Los sueños con el Aviario no se detienen. Eso lo demuestra Martín, que el año pasado terminó de estudiar arquitectura en la Universidad de Los Andes de Bogotá y regresó a su tierra para seguir trabajando por las aves, mientras que su padre se dedica por completo al Oceanario de las Islas del Rosario, sitio que también fundó y en el que busca la exhibición, protección y reproducción de la fauna y la flora marina del Caribe colombiano. “El próximo año mi meta será adquirir experiencia y aplicar lo que aprenda en la segunda parte de la construcción del Aviario”, cuenta.
Y mientras Martín visualiza su vida alrededor del cuidado de estas aves, el recorrido por el Aviario aún no termina. Cuando se piensa que ya se ha visto todo, un equipo conformado por los cuidadores, el veterinario y la zootecnista deslumbran presentando el show de ‘Aves al vuelo’, en el que 32 de las especies que habitan en este lugar salen frente al público para mostrar lo alto que pueden llegar con sus alas. En esos casi 30 minutos de espectáculo los trabajadores aprovechan para enseñar a los visitantes sobre la importancia de cada una de ellas.

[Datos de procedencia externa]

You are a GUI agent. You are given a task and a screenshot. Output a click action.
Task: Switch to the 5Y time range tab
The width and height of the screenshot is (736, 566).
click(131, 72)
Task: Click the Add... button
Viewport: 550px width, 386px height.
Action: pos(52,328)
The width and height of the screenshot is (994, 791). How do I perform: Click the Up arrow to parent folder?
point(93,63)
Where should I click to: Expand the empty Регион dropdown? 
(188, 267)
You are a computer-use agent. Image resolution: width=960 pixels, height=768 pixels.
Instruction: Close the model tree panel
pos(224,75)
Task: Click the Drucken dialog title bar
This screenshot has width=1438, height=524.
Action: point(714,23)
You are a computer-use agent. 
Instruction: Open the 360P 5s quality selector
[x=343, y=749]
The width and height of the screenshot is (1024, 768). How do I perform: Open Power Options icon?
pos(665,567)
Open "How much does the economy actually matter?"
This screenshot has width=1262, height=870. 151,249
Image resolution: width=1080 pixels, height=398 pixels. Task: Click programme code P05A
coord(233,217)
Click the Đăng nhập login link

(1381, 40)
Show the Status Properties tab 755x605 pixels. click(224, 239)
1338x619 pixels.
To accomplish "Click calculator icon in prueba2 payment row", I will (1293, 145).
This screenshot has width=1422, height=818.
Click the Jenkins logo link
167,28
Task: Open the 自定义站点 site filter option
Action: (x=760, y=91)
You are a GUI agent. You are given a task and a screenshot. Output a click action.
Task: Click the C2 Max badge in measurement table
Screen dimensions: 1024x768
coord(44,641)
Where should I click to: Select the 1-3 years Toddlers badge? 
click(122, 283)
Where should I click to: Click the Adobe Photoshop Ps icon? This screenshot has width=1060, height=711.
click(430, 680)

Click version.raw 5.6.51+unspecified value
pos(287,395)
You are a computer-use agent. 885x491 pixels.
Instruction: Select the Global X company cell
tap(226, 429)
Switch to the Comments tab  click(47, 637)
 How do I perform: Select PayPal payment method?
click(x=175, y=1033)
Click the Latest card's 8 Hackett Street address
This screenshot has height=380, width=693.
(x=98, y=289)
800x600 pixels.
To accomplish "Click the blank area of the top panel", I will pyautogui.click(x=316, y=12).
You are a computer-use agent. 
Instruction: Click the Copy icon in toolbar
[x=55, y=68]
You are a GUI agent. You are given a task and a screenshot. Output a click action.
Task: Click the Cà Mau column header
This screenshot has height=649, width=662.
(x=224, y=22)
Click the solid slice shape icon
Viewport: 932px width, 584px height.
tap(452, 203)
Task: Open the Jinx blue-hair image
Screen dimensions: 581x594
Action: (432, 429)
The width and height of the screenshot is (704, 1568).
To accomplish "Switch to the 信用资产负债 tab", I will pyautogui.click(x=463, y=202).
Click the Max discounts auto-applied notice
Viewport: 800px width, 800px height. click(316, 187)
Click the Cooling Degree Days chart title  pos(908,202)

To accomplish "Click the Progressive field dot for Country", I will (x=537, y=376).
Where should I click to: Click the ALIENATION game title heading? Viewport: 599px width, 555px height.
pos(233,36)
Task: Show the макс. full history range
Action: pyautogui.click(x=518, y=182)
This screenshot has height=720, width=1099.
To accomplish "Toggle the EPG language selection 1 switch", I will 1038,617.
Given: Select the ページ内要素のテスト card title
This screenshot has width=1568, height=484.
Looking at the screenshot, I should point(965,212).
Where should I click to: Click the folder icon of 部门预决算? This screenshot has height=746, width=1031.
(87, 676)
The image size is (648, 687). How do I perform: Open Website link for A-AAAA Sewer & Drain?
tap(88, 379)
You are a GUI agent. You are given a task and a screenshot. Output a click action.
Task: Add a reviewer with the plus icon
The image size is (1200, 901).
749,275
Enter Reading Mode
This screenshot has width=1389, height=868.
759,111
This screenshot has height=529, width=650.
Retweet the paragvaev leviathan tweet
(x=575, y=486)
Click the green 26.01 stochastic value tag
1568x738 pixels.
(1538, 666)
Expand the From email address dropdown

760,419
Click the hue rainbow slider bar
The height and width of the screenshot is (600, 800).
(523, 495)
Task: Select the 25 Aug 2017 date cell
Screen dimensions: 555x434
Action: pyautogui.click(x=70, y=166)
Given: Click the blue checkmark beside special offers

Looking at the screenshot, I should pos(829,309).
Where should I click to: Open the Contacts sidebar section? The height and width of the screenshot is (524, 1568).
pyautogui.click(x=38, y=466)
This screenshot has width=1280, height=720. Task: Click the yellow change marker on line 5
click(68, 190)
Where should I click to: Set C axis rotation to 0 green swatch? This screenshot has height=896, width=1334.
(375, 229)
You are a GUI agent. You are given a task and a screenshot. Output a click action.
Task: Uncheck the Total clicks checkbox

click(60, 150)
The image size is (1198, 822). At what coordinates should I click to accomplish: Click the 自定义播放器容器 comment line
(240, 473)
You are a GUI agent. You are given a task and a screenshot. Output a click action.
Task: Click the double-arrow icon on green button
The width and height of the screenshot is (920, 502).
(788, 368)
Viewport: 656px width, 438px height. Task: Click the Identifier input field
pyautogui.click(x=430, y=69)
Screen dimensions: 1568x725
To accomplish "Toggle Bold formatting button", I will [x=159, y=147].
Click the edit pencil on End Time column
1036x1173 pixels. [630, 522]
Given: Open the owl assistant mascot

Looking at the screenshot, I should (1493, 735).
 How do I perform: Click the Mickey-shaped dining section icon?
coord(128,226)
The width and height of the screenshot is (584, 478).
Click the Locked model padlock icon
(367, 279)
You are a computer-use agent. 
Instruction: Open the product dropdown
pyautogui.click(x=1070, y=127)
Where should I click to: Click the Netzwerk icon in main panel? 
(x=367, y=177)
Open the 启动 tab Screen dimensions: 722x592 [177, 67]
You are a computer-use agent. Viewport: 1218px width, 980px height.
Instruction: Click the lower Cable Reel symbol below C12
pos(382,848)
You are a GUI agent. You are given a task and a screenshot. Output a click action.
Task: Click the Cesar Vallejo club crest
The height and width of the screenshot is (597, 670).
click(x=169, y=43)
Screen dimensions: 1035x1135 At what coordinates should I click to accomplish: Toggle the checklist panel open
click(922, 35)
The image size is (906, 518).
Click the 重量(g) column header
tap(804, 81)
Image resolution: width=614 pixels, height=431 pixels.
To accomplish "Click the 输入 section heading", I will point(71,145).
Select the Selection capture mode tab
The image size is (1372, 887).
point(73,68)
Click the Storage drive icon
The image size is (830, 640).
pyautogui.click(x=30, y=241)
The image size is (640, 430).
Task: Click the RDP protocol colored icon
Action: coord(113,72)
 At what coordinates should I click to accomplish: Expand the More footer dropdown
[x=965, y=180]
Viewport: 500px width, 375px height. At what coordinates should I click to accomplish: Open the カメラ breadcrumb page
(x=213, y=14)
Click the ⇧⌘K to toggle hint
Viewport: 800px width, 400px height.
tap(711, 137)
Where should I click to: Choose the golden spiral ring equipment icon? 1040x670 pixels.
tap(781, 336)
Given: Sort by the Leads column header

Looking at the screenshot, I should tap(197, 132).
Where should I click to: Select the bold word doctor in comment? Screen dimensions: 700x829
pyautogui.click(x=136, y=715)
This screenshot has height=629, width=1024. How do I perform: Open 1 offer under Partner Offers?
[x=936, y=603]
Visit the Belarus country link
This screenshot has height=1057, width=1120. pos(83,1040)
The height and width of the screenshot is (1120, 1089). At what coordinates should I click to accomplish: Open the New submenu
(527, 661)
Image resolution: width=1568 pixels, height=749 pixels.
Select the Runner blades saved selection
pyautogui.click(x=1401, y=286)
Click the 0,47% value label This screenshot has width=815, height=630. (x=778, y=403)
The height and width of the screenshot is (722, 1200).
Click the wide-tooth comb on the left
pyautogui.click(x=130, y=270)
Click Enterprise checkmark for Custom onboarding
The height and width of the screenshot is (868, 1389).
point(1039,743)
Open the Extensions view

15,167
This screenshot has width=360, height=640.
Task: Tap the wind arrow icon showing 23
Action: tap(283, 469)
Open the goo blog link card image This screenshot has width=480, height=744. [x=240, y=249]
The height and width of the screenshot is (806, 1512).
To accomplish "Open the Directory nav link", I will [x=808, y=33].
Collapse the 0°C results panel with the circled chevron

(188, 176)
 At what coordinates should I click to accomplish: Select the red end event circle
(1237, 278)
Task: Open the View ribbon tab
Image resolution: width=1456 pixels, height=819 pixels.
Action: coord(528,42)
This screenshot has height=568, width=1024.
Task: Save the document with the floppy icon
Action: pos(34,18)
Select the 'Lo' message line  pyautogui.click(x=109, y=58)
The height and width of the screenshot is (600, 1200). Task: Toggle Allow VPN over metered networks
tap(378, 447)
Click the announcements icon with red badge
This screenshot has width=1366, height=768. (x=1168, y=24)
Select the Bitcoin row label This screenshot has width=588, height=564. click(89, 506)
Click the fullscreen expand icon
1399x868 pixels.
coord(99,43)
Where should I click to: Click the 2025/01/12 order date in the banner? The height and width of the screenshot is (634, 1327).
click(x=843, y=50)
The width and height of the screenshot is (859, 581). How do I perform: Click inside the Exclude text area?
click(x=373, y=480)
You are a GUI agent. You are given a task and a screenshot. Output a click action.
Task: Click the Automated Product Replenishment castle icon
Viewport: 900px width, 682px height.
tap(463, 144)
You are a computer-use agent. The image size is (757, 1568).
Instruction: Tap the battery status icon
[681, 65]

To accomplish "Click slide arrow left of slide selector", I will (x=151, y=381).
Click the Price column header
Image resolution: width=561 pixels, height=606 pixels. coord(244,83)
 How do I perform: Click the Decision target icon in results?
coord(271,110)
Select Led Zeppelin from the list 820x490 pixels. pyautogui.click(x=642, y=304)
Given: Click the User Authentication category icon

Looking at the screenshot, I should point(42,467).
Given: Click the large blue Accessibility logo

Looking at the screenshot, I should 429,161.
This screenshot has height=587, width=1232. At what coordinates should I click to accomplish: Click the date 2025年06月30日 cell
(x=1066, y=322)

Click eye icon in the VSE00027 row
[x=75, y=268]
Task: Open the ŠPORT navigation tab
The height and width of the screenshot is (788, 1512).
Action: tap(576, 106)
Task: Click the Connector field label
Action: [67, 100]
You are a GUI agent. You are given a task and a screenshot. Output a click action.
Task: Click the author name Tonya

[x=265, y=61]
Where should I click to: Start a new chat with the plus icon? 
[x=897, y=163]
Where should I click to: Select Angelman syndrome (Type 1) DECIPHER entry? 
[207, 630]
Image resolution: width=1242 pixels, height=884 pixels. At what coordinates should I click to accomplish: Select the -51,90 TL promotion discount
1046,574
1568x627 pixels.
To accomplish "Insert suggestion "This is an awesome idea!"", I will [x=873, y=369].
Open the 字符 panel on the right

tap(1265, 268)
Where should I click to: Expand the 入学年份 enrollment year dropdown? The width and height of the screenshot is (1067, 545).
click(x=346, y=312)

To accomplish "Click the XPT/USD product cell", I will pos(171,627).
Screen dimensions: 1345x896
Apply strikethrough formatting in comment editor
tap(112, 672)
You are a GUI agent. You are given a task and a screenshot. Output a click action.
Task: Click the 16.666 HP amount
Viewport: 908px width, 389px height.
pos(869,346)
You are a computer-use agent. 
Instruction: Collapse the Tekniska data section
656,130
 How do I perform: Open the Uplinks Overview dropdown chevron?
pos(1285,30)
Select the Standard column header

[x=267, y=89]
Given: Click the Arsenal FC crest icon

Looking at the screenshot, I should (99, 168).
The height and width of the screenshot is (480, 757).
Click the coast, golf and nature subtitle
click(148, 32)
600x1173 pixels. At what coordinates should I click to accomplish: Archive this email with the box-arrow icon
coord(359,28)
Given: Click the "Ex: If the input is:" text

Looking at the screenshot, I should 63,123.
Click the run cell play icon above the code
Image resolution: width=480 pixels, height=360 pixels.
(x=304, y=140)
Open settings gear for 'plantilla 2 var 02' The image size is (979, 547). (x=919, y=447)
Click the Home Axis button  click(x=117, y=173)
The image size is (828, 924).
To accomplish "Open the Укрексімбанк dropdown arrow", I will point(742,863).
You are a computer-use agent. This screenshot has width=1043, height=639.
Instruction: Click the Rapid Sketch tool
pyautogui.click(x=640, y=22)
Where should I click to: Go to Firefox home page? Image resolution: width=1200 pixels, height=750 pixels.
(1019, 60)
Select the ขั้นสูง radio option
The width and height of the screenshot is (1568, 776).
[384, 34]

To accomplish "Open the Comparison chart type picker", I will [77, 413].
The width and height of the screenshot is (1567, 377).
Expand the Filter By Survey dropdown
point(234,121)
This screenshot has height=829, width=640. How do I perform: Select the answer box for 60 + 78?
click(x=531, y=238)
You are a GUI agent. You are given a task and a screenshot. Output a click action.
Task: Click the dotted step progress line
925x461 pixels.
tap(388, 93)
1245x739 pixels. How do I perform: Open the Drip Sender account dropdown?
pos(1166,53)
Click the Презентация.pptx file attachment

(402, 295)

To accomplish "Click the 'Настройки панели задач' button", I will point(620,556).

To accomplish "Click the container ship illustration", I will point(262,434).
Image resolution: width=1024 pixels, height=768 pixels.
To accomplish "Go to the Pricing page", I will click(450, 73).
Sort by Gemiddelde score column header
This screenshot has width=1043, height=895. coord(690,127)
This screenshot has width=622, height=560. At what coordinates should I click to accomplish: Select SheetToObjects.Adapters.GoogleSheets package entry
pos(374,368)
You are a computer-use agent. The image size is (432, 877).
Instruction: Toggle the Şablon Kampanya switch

Al finalizar la exhibición y continuar el camino, aparece el lago de aves migratorias, especies libres que buscan solo un lugar en el cual se puedan sentir seguras. El Aviario Nacional termina en ese lago y con un escaparate enorme al que llegan las guacamayas y los loros en busca de comida. También están libres, pero no se van porque allí encontraron un hogar.
El recorrido finaliza con un elogio a la libertad. Una libertad anhelada por cientos de especies de aves que solo necesitan un territorio donde vivir, un hogar que el humano no destruya, en el que puedan habitar sin miedo y sin cadenas que detengan su vuelo.